Полковник сделал несколько тяжёлых шагов вдоль окна, не приближаясь к двери. Его руки были сложены за спиной.
— У вас нет противника, Джозеф. Войны нет.
Жизнь как будто продолжала бить Джозефа по голове чем-то тяжёлым и тупым. Он стоял разгорячённый, и ему казалось, что если и делать что-то, то делать прямо сейчас. Не отворачивая лица от окна, он продолжал рассматривать комнату, в которую попал. Он осознал, что не сможет незаметно вынуть пистолет, потому что правую руку приходилось держать на левом плече, а левая была обескровлена.
— Это не война, это – бойня, если хотите знать моё мнение. Я не знаю, кто придумал всю трагикомедию, в которой мы сейчас с вами участвуем, но у него суровое чувство юмора. Это – не война.
Полковник развернулся и прошагал обратно, встав лицом к окну. Джозеф достал пистолет и теперь прижимал им свою рану.
— Джозеф, вы спрашивали себя когда-нибудь, каков смысл войны? Зачем люди из года в год убивают друг друга, целенаправленно, системно, с высокой организацией ведут себя как говнюки по отношению к себе подобным? Я спрашивал. Ещё когда мой послужной список был не больше вашего, я ответил на этот вопрос просто: нельзя угодить всем. Я подумал, что смысл войны в том, что одни группы животных отвоёвывают у других ресурсы и вынуждают этих других перенимать свой образ жизни. Это выглядело логичным и закономерным тогда, поскольку я смотрел на устройство града человеческого с позиций бихевиоризма и материализма. Сейчас я уже ни в чём не уверен. Серьёзно, Джозеф, посмотрите ещё раз на всё, что происходило с вами в последние дни. В войне нет смысла, Джозеф. Что заставляет вас идти в бой, Джозеф? Вы сами? Развейте собственные иллюзии, вы – марионетка в чужих руках. Вы сейчас участвуете в войне, в которой боретесь с несуществующим противником, только что с упоением отстреливали солдат собственной армии. Вы думаете, вы ещё контролируете себя? Да нихуя. Это вас контролируют. Это даже не я, ваш прямой начальник. Была бы моя воля, сейчас снаружи не происходило бы этой шизофрении.

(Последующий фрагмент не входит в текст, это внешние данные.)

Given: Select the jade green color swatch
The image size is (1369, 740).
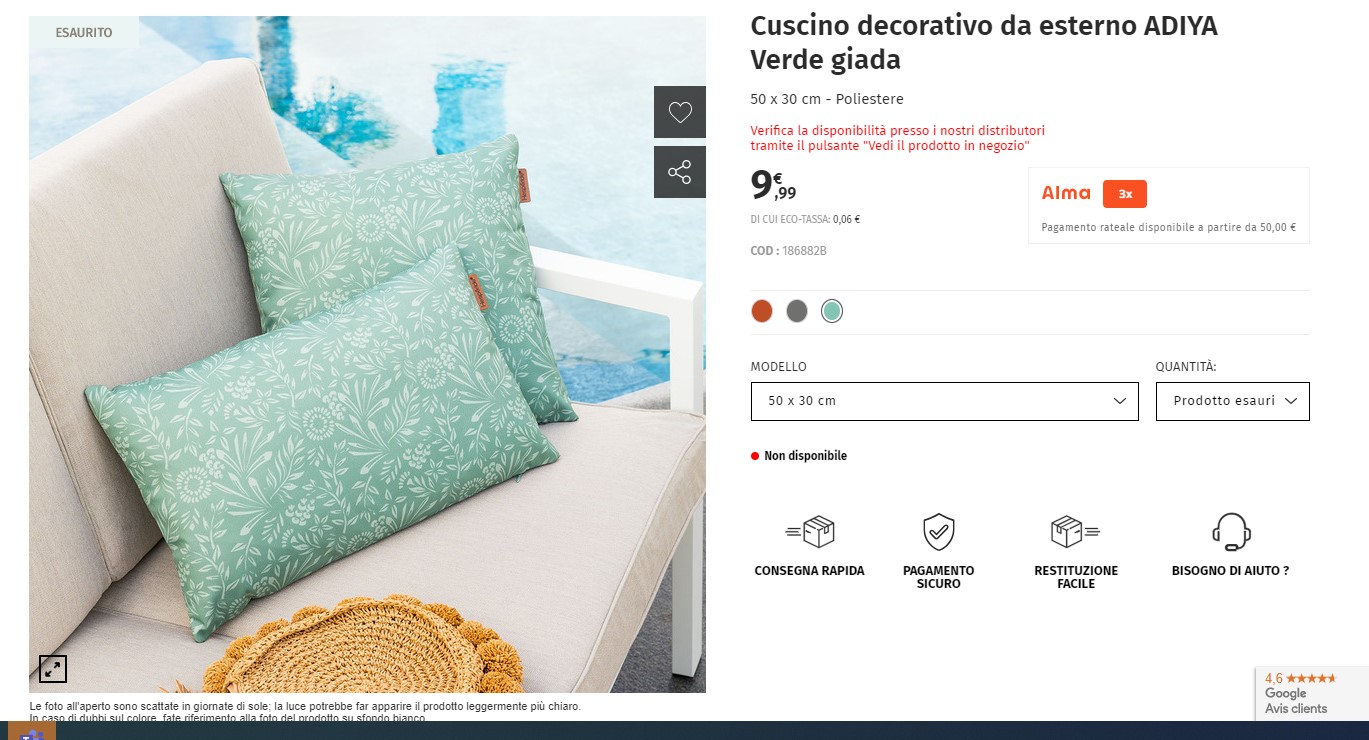Looking at the screenshot, I should [832, 311].
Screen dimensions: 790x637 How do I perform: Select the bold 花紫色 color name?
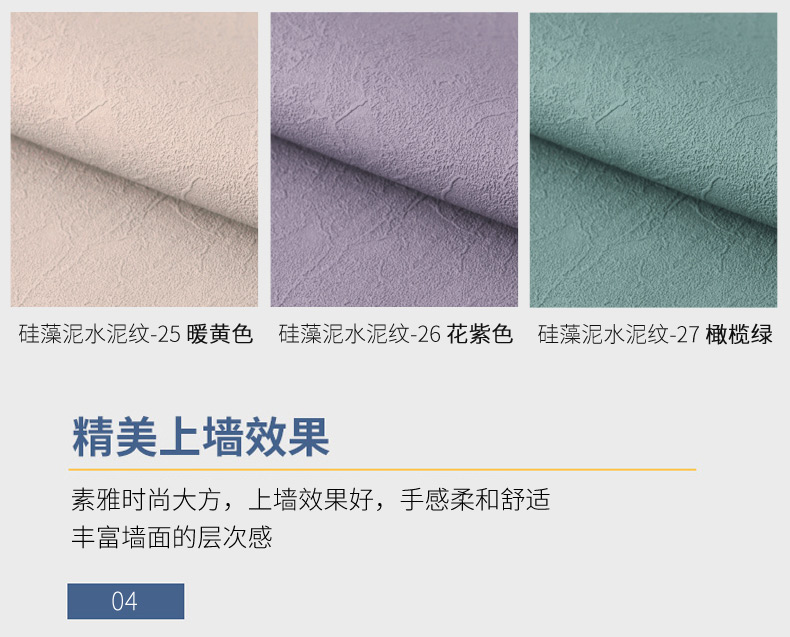tap(480, 334)
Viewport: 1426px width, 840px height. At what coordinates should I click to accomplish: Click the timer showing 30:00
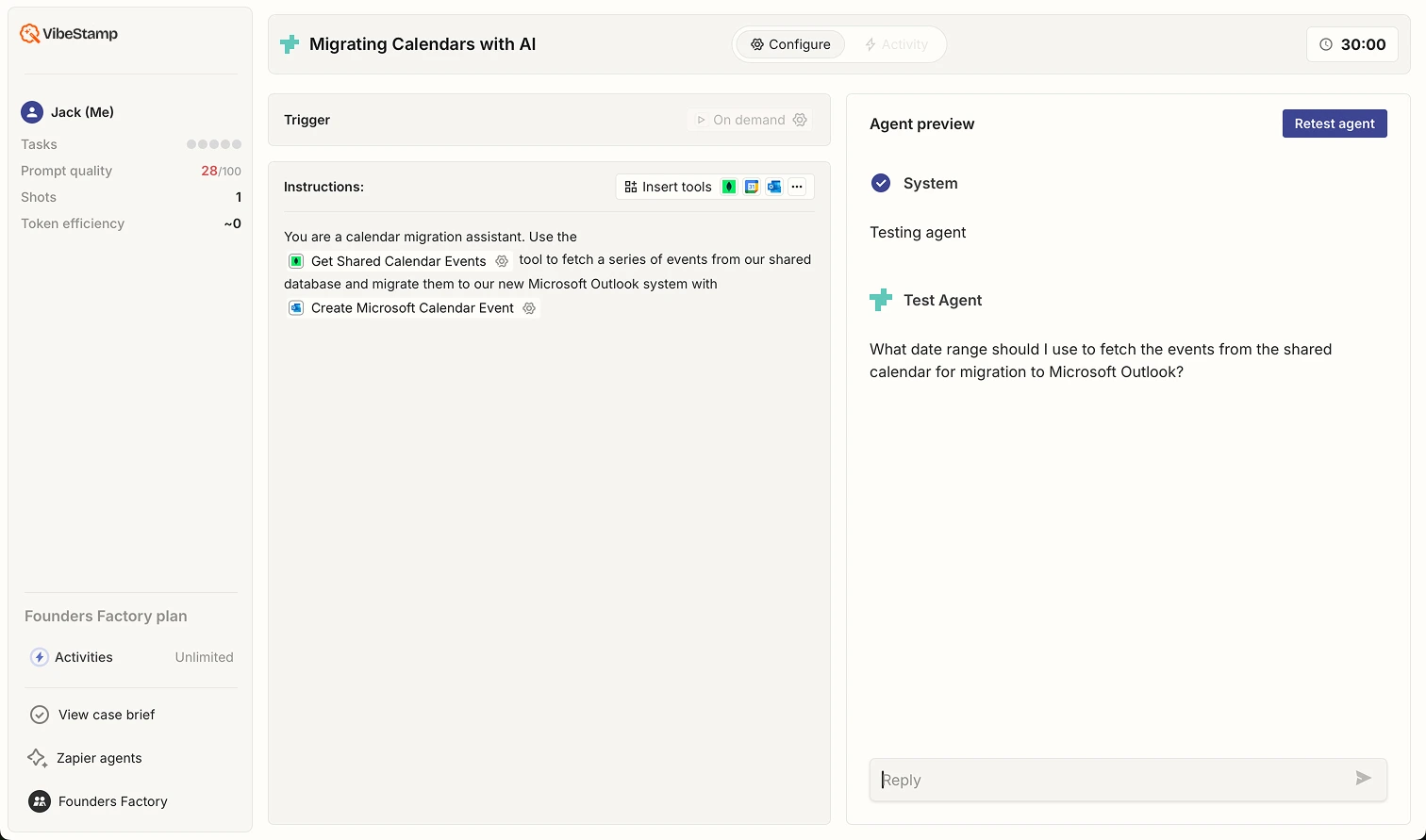coord(1352,44)
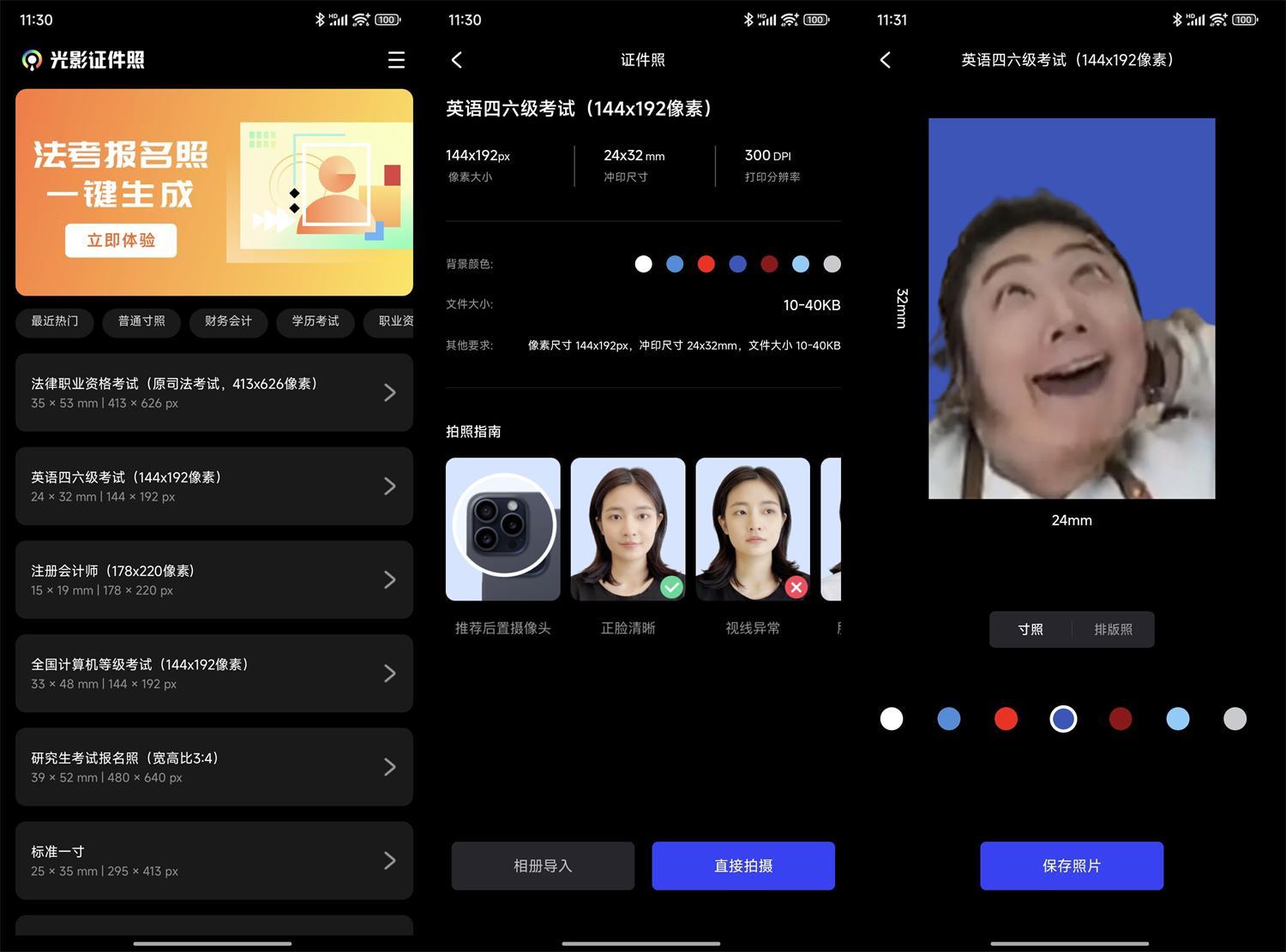The height and width of the screenshot is (952, 1286).
Task: Click the rear camera recommendation thumbnail
Action: [x=502, y=529]
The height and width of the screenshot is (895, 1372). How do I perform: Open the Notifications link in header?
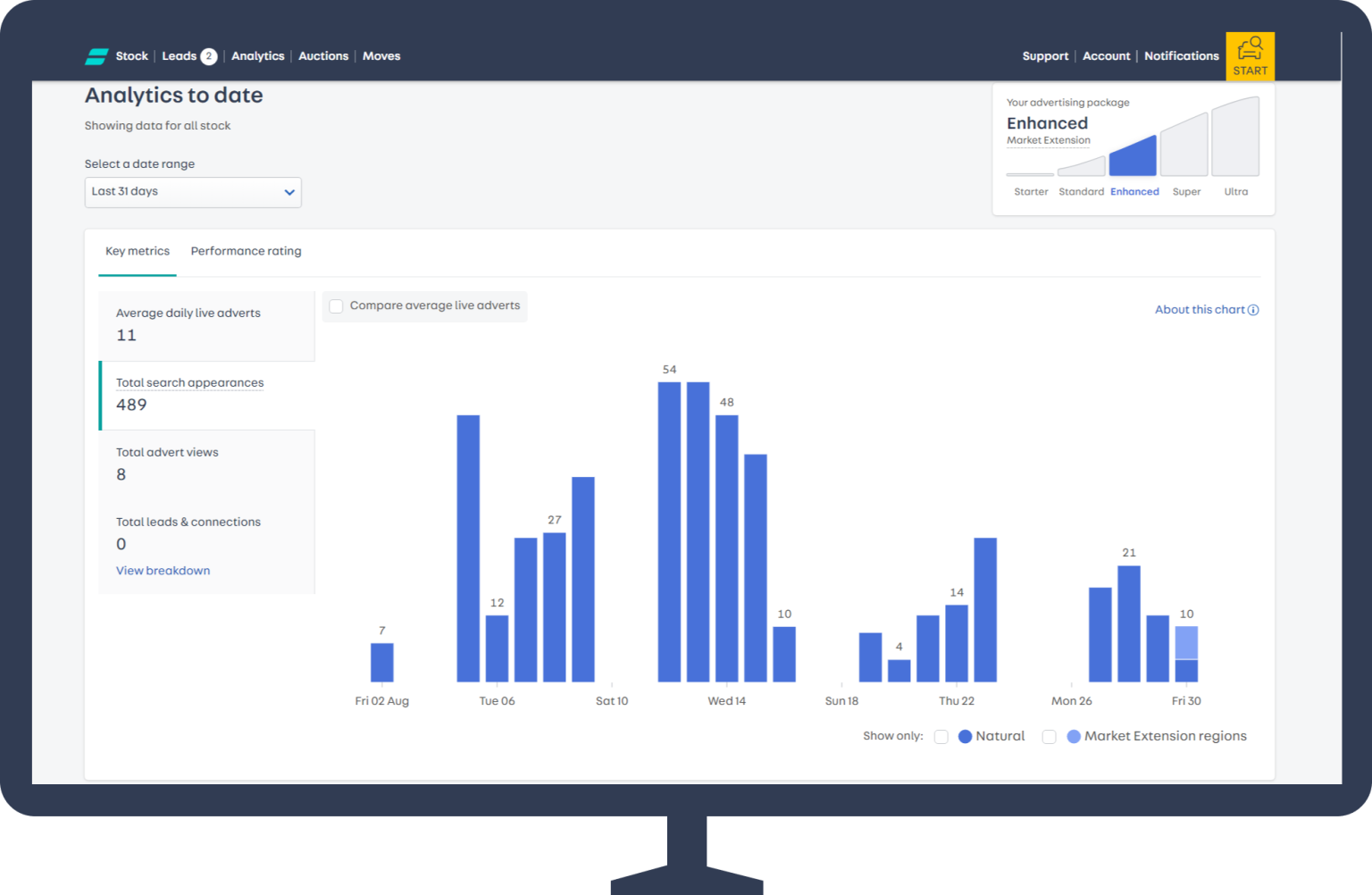(x=1181, y=56)
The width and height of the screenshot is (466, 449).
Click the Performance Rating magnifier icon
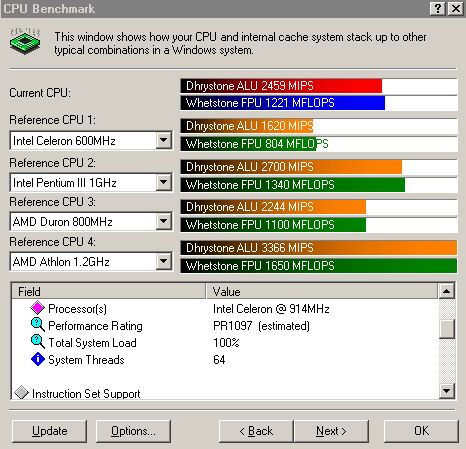pyautogui.click(x=38, y=325)
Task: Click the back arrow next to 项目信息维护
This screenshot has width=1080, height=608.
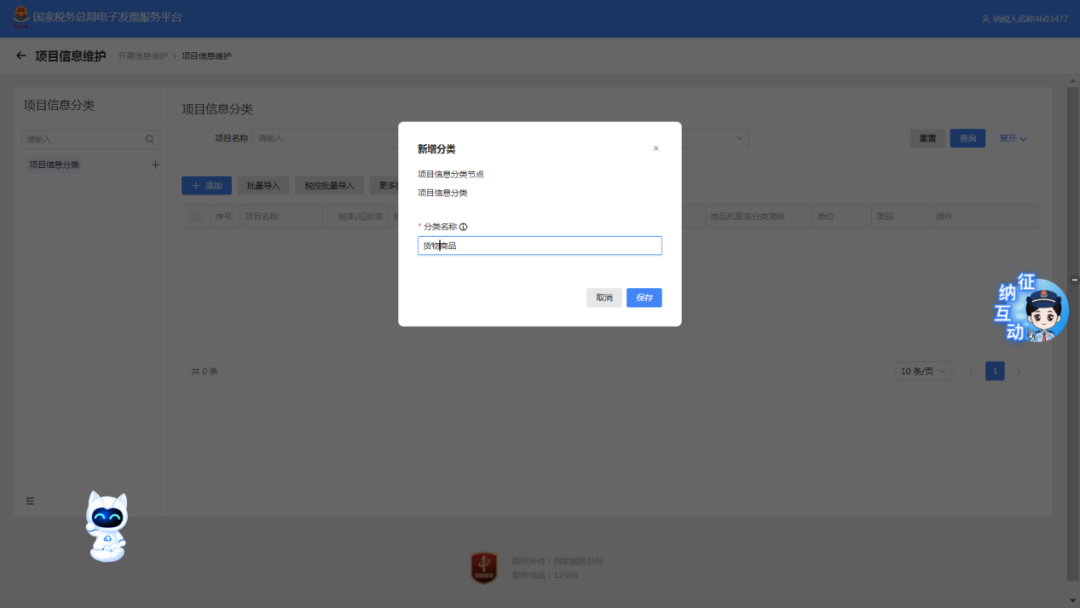Action: 21,56
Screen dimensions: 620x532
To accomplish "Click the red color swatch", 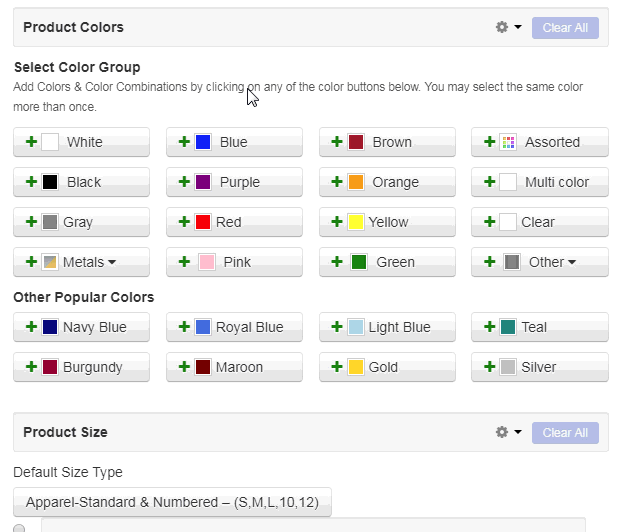I will click(x=203, y=222).
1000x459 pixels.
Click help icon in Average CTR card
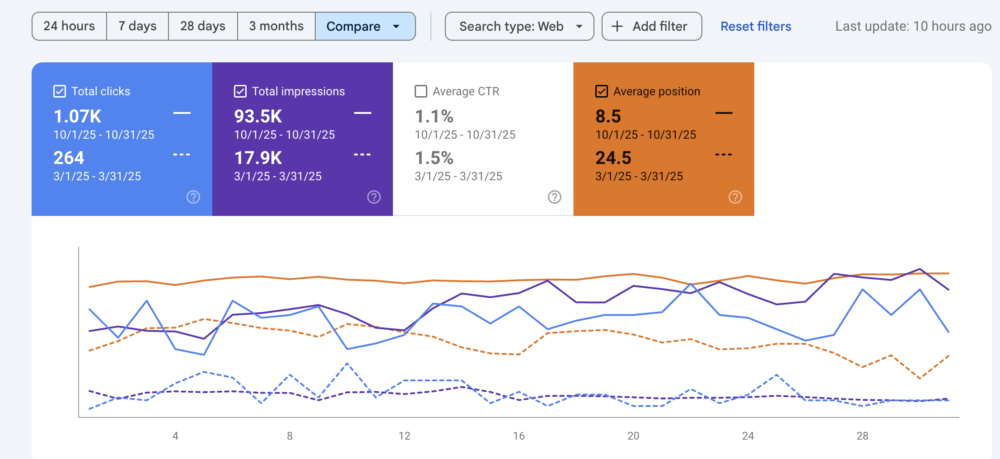tap(554, 197)
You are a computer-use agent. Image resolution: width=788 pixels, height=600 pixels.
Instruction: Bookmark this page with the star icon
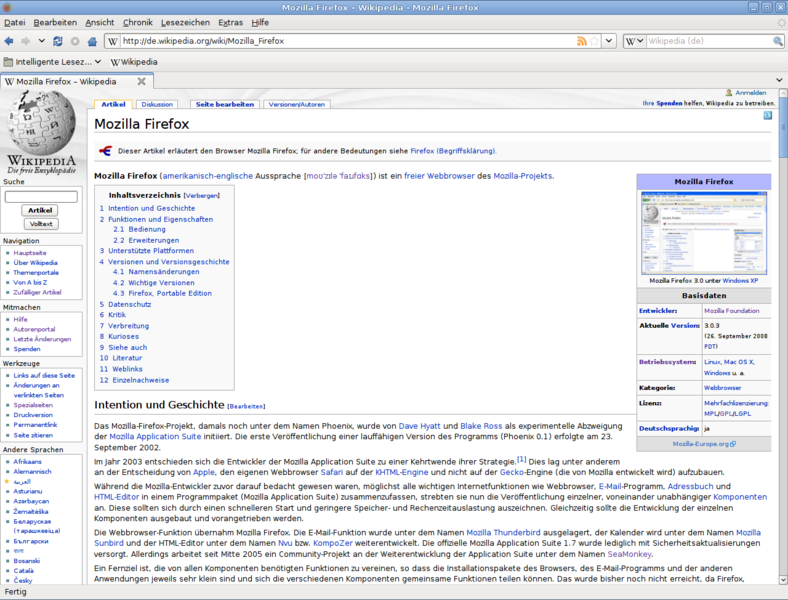595,41
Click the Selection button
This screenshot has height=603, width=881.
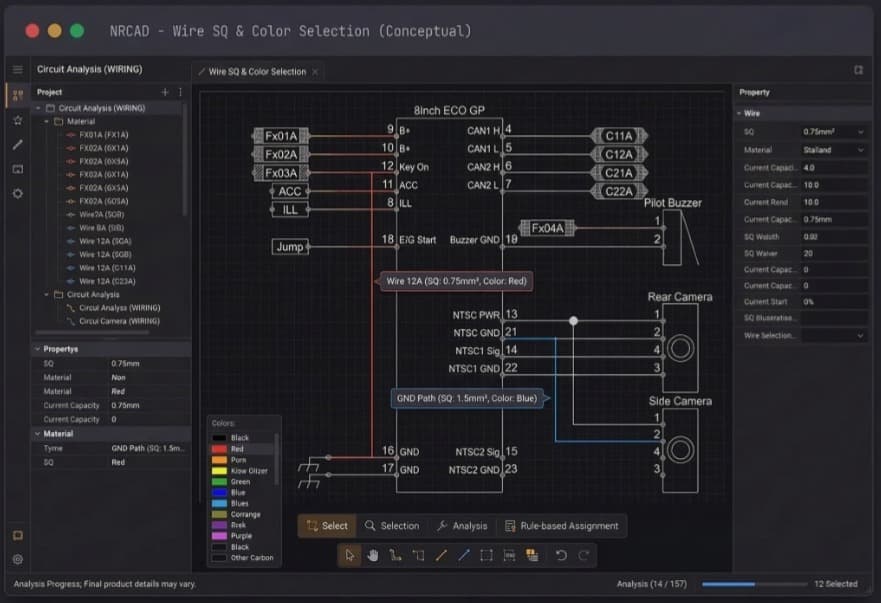tap(392, 525)
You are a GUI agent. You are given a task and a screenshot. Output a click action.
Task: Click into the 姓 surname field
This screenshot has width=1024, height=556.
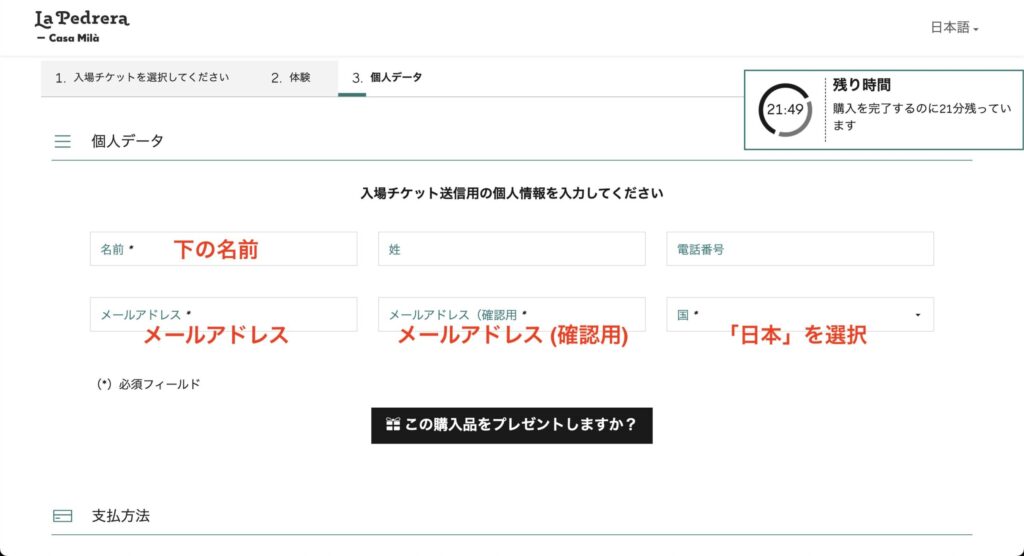511,249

Полковник быстро прошагал в центр комнаты и стал напротив Джозефа. За дверью раздался грохот, будто на улице что-то взрывали.
— Как вы думаете, ради чего сейчас снаружи они ебашат друг друга тротиловыми эквивалентами? Они думают так же как вы, они считают, что ведут войну действительно ради своих семей, которые остались там, на родине. Но стране ничего не нужно от вас. Армии ничего не нужно от вас. От вас хотят только крови, но это не армия хочет от вас крови, совсем не армия, Джозеф. Неужели это такой сложный концепт: война ради войны? Неужели нельзя понять, что это не полковник ведёт тебя, дурака, палить по своим, а…
Он замолчал на несколько секунд, как будто пытался удержать себя от ещё одного матюка. 
— И вот вы стоите передо мной, держите в свой отваливающейся руке разряженный пистолет, ещё думаете что-то поменять… Джозеф, да неужели вы сами думаете, что можете что-то поменять? Вы же не могли всю свою жизнь быть дебилом, иначе вас бы не взяли же туда, где вы выучились, да, Джозеф? Или я не прав? Взяли бы, да?
Джозеф навёл дуло на голову полковника и нажал на спусковой крючок. Пистолет щёлкнул. Джозеф отскочил назад и попытался принять оборонительную стойку, насколько ему позволяла это сделать раненая левая рука. Полковник вздохнул и достал свой пистолет.
— Вы неисправимы, лейтенант. Подумайте ещё, ради чего вы боретесь.
Раздался выстрел.
Ирвин открыл глаза и увидел спящего соседа по комнате.